Please restate exactly what appears in the records below from the first line to the line where "has height=779, width=1198." is, that line included.

RECORDS PROVIDED
○ ○ ○

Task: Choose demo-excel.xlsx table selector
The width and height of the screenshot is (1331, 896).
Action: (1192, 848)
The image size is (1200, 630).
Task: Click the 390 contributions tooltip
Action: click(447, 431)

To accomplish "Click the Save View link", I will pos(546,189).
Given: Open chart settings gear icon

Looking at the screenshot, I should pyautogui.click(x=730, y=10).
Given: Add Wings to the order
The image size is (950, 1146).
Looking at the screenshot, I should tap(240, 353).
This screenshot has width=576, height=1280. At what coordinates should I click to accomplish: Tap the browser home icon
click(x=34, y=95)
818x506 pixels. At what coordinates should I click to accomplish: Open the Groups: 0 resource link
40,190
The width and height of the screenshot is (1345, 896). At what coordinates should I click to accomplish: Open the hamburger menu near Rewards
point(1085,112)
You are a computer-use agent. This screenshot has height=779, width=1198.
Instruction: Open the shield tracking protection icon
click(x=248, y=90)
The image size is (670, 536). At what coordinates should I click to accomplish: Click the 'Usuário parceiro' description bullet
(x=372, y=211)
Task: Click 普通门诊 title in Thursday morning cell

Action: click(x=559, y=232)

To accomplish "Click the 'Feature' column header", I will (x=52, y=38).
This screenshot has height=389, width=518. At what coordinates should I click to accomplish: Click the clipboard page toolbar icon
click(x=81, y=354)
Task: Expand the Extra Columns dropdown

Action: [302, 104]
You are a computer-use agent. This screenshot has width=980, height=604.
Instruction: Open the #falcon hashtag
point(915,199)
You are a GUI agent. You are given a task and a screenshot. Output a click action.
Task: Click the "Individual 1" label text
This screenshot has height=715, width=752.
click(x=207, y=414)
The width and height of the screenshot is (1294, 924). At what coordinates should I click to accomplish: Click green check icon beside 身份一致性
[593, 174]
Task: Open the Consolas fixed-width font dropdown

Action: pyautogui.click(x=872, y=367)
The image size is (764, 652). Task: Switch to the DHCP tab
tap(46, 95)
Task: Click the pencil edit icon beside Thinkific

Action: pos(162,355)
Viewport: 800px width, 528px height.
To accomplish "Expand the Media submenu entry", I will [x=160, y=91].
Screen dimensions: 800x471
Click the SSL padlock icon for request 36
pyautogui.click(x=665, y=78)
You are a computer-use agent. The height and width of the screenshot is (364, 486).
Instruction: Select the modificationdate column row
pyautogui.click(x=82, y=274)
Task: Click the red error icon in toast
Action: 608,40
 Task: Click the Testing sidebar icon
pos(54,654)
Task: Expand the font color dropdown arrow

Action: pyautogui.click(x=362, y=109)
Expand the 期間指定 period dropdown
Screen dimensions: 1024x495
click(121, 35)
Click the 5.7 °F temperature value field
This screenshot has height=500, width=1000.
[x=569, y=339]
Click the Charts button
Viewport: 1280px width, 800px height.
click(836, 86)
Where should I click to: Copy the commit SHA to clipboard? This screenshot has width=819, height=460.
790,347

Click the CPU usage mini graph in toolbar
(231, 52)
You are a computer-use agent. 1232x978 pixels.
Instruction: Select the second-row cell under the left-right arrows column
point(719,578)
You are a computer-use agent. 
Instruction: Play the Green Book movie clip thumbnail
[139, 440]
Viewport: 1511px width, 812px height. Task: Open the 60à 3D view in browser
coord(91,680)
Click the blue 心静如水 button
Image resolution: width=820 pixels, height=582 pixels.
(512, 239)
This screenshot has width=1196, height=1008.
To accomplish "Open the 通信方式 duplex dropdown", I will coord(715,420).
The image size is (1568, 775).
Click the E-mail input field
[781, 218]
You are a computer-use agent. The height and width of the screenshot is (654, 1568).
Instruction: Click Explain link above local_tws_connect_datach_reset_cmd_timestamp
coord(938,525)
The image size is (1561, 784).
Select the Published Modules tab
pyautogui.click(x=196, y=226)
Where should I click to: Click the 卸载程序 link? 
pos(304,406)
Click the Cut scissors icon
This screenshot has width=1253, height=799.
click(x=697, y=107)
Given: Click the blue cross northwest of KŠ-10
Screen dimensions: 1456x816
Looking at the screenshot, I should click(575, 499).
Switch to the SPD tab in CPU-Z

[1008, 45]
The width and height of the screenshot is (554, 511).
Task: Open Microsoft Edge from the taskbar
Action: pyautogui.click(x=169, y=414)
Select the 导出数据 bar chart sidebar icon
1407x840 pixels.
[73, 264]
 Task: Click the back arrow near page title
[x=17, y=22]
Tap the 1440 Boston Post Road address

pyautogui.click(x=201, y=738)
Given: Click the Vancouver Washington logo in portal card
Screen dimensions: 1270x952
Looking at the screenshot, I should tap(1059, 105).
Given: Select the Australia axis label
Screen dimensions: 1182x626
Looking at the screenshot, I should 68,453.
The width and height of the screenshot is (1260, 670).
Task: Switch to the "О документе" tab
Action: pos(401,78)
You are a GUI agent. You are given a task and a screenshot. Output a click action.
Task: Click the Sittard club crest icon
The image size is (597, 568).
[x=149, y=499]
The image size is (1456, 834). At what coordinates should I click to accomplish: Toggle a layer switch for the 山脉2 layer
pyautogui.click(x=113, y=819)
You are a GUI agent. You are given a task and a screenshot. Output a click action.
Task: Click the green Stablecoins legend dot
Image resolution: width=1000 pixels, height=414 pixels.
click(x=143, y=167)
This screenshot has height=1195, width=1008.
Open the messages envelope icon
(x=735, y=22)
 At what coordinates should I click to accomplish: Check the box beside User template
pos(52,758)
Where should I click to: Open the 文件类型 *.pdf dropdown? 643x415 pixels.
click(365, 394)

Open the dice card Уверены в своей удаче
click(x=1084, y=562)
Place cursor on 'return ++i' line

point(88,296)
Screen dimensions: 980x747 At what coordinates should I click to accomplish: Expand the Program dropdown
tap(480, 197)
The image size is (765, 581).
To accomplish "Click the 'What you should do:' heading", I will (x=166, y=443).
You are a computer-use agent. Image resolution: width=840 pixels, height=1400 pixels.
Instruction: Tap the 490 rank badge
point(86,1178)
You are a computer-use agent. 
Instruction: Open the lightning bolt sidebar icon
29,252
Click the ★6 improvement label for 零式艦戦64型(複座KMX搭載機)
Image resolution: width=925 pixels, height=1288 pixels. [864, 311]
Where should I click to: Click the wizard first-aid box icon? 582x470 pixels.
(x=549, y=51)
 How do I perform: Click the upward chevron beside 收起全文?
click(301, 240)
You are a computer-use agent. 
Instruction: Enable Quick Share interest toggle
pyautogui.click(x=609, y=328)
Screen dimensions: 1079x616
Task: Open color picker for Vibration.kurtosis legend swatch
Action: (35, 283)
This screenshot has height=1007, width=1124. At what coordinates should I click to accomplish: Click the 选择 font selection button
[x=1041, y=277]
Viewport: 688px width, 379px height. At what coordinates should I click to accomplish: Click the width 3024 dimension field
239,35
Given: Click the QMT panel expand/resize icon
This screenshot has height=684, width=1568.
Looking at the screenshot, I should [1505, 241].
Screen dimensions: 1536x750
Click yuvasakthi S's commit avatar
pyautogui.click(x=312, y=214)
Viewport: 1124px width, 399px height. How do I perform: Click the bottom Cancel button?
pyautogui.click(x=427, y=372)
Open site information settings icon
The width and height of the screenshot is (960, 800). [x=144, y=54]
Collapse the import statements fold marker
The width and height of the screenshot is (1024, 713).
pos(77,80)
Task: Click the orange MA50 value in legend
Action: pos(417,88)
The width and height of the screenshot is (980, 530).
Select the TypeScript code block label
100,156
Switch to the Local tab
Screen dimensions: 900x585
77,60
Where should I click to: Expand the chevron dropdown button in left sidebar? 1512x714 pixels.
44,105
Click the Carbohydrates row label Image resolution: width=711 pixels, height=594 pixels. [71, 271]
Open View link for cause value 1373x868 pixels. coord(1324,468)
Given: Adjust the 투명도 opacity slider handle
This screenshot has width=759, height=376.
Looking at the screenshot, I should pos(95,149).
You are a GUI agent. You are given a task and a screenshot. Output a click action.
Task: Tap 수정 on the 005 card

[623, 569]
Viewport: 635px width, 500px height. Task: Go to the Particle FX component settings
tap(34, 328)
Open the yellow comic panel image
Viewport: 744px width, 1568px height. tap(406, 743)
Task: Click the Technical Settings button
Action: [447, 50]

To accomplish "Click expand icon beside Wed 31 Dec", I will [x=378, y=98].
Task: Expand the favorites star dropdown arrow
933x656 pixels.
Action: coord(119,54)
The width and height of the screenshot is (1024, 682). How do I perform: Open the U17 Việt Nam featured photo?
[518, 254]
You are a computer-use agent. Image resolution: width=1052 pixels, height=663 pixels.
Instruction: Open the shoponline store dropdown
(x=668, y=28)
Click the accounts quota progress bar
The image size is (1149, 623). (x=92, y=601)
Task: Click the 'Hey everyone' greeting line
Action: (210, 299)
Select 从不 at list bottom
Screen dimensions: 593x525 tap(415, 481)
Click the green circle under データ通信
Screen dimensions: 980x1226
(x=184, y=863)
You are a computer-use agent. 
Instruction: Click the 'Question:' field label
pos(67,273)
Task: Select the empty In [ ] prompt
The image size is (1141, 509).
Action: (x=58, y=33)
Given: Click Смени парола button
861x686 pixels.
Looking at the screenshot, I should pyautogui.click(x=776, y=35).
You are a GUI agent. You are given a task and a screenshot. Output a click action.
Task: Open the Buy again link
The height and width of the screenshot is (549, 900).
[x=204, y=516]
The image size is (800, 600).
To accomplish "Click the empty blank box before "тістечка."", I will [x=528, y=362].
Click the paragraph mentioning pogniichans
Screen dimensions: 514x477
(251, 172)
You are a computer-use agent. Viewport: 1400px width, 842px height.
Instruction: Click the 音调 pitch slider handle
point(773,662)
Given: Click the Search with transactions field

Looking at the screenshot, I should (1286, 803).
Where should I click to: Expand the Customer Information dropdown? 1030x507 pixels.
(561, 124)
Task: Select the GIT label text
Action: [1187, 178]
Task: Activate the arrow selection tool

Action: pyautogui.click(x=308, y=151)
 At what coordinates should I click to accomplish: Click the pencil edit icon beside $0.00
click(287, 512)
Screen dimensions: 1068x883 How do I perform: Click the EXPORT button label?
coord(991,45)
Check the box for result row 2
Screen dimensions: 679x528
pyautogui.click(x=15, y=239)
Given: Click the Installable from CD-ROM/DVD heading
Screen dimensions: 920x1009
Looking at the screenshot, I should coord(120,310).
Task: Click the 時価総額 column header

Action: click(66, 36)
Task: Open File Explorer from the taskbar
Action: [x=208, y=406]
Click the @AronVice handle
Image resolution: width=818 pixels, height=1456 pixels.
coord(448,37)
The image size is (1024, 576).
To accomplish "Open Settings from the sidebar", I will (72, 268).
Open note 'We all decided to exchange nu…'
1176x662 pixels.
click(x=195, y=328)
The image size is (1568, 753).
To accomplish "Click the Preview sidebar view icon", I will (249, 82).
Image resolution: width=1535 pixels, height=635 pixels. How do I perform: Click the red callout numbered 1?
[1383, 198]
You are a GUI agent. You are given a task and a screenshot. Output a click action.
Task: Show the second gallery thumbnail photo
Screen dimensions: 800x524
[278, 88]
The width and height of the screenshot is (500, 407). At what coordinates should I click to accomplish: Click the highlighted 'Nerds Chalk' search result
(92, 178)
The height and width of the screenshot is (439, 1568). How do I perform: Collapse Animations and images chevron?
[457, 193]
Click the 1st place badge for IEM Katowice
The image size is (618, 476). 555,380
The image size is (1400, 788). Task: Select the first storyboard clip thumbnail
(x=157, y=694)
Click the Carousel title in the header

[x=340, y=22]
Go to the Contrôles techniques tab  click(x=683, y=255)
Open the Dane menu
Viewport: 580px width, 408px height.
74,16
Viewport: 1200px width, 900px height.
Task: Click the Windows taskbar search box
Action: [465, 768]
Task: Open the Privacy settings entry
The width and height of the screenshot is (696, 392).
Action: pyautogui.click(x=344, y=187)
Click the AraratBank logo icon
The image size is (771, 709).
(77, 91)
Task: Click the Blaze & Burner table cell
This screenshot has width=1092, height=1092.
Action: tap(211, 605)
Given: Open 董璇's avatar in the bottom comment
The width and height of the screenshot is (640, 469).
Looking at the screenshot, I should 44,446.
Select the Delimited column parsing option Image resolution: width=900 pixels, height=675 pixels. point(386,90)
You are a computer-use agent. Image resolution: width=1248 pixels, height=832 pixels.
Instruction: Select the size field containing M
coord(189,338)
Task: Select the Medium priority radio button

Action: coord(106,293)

○ ○ ○

RESULT BELOW
Task: Choose demo-excel.xlsx table selector
The width and height of the screenshot is (1331, 896).
Action: (1192, 848)
The image size is (1200, 630).
Task: Click the 390 contributions tooltip
Action: click(447, 431)

To accomplish "Click the Save View link", I will pos(546,189).
Given: Open chart settings gear icon

Looking at the screenshot, I should pyautogui.click(x=730, y=10).
Given: Add Wings to the order
The image size is (950, 1146).
Looking at the screenshot, I should tap(240, 353).
This screenshot has width=576, height=1280. At what coordinates should I click to accomplish: Tap the browser home icon
click(x=34, y=95)
818x506 pixels. At what coordinates should I click to accomplish: Open the Groups: 0 resource link
40,190
The width and height of the screenshot is (1345, 896). At what coordinates should I click to accomplish: Open the hamburger menu near Rewards
point(1085,112)
You are a computer-use agent. This screenshot has height=779, width=1198.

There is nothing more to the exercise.